On one of my projects, a developer asked my help when he noticed that the application just hang after invoking a specific action on a Web API controller.

In this at first innocent looking piece of code he was using a combination of async and non-async code. Here is a simplified example;

public class SampleController
{
public ActionResult Index()
{
return View(DoSomethingAsync().Result);
}
private async Task<string> DoSomethingAsync()
{
await Task.Delay(1000);
return "Hello async!";
}
}

If you ran the code above then you end up with a deadlock. This is what happens:

  1. Thread "A" would be given to the request to run on and "Index" would be called
  2. Thread "A" would call "DoSomethingAsync" and get a Task reference
  3. Thread "A" would then request the ".Result" property of that task and would block until the task completed
  4. The "Task.Delay" call would complete and the runtime would try to continue the "DoSomethingAsync" work
  5. The ASP.NET synchronization context would require that work continue on Thread "A" and so the work would be placed on a queue for Thread "A".

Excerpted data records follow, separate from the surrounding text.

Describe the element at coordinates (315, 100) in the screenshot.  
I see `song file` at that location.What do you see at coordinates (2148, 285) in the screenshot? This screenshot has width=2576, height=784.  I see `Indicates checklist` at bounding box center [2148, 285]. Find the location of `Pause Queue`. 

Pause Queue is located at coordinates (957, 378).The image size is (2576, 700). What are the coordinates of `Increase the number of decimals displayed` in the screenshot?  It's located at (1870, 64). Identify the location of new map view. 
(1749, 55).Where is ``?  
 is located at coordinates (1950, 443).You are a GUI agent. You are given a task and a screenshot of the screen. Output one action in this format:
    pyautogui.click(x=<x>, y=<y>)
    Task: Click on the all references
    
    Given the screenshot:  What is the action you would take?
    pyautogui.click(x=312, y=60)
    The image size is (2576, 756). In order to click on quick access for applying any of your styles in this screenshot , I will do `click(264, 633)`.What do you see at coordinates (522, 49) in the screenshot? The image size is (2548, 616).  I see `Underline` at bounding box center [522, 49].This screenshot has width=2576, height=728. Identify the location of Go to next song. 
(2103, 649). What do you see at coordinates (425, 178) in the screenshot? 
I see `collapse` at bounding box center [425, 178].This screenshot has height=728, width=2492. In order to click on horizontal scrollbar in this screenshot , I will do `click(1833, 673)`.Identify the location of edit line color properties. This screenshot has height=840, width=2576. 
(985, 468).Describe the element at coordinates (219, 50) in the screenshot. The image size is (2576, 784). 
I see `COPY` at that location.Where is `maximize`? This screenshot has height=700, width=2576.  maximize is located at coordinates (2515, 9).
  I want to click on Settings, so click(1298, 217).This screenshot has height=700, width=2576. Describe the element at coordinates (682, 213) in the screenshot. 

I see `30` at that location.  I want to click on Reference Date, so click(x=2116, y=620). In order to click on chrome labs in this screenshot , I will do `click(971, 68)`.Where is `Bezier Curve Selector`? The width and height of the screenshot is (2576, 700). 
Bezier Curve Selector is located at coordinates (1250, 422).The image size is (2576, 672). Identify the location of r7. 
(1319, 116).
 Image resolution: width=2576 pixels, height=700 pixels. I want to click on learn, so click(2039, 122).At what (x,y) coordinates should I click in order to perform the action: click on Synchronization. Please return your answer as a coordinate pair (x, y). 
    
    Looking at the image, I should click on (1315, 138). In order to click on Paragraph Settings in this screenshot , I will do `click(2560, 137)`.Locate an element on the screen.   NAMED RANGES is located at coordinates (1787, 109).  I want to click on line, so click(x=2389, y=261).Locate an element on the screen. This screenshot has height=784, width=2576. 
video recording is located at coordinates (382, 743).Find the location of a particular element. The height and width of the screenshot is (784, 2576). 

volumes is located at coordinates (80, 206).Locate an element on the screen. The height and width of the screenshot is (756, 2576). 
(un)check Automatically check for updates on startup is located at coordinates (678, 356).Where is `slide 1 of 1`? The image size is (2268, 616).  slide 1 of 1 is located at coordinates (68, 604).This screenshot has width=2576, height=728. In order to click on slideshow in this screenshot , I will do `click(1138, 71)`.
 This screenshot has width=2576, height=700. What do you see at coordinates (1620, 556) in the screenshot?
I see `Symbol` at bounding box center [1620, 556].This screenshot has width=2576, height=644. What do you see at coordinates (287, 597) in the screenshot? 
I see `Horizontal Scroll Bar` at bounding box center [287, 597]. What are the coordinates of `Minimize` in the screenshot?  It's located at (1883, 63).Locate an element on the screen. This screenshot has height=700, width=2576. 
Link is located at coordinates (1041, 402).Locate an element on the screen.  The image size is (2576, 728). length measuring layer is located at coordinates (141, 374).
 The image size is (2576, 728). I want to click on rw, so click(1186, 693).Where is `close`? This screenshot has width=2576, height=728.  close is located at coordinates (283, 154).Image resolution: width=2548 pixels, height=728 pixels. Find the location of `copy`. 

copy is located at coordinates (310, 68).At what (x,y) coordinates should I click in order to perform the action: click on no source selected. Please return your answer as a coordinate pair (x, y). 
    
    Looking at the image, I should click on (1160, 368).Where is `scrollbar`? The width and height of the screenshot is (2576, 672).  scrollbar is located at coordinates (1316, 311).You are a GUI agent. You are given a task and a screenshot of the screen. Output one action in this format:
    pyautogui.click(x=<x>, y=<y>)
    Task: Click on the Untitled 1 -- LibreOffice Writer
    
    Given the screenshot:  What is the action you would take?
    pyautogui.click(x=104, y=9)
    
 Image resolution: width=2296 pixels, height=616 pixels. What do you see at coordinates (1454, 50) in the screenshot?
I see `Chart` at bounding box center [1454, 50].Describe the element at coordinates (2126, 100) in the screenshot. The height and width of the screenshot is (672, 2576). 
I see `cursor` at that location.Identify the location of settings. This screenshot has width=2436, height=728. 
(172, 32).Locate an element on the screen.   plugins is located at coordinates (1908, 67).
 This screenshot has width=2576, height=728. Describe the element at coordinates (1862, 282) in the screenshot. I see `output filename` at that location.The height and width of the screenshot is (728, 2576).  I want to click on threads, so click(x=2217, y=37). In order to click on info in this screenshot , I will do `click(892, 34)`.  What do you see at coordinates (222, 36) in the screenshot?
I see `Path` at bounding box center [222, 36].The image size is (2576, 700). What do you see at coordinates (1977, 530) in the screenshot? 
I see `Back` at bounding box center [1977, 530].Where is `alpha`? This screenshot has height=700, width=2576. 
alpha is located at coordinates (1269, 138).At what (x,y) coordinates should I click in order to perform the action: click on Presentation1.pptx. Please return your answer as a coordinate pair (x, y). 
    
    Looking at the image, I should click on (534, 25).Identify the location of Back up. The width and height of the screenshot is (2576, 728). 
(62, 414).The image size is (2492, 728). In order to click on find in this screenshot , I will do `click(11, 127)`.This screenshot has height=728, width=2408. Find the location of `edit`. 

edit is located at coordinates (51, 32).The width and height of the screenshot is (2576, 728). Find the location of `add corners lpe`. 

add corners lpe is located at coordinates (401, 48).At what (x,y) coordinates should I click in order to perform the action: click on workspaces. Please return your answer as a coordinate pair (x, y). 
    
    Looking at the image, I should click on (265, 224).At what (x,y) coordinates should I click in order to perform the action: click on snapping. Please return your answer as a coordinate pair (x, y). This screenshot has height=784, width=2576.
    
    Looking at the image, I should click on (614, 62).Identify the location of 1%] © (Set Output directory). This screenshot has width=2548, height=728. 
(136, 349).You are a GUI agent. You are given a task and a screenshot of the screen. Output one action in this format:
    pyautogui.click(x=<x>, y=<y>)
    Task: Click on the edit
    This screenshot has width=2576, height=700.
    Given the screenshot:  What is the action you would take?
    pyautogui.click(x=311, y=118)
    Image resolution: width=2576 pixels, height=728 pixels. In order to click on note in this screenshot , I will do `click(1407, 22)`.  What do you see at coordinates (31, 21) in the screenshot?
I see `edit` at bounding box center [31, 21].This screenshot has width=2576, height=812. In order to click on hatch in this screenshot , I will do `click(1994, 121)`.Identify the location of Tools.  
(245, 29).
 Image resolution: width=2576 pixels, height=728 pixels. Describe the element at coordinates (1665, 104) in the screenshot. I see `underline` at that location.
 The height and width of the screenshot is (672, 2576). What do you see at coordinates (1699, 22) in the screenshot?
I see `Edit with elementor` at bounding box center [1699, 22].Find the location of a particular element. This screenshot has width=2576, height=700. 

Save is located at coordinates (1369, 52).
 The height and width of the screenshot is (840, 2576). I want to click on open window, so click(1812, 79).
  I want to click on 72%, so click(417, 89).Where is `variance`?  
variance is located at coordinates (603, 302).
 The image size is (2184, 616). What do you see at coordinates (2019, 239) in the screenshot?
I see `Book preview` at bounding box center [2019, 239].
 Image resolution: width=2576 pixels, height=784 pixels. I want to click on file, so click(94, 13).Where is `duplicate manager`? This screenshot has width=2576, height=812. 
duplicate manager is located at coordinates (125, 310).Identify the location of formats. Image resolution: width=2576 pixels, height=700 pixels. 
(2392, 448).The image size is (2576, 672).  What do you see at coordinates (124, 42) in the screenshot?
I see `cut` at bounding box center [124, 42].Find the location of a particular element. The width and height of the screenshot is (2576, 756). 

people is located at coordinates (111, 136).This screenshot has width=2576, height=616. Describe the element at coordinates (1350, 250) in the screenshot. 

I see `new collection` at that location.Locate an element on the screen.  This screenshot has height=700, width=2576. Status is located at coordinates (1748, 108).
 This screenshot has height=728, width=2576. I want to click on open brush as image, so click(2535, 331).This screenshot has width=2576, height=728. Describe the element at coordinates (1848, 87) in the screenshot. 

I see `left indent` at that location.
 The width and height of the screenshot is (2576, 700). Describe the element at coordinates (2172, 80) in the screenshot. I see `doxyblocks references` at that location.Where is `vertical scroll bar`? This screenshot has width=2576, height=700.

Thread "A". is waiting until the DoSomethingAsync task is completed, but the DoSomethingAsync cannot complete because it needs Thread "A". So we end up with a deadlock situation.

The root cause is that ASP.NET applications have a special synchronization context, that returns to the same thread after an async call complete

    To avoid this kind of issues it’s a good idea to set .ConfigureAwait(false). By doing this you no longer use the ASP.NET synchronization context, meaning that the work can continue on any thread available when the async work has completed.

    Remark: Be aware that this requires your code to be thread-safe.

    public class SampleController
    {
    public ActionResult Index()
    {
    return View(DoSomethingAsync().Result);
    }
    private async Task<string> DoSomethingAsync()
    {
    await Task.Delay(1000).ConfigureAwait(false);
    return "Hello async!";
    }
    }

    As most of the time you don’t care on which thread the work continues, it can be a good idea to always add ".ConfigureAwait(false)" to your await calls. If you don’t want to forget this, you can use the following analyzer in your projects: https://www.nuget.org/packages/ConfigureAwaitChecker.Analyzer. This will give you a warning when a possible ConfigureAwait(false) call is missing. The analyzer is quite smart and detects when a configureawait is possible.

    image

    Remark: When you are using ASP.NET Core, you don’t have to worry about this as the synchronization context that was used for previous versions of ASP.NET is gone.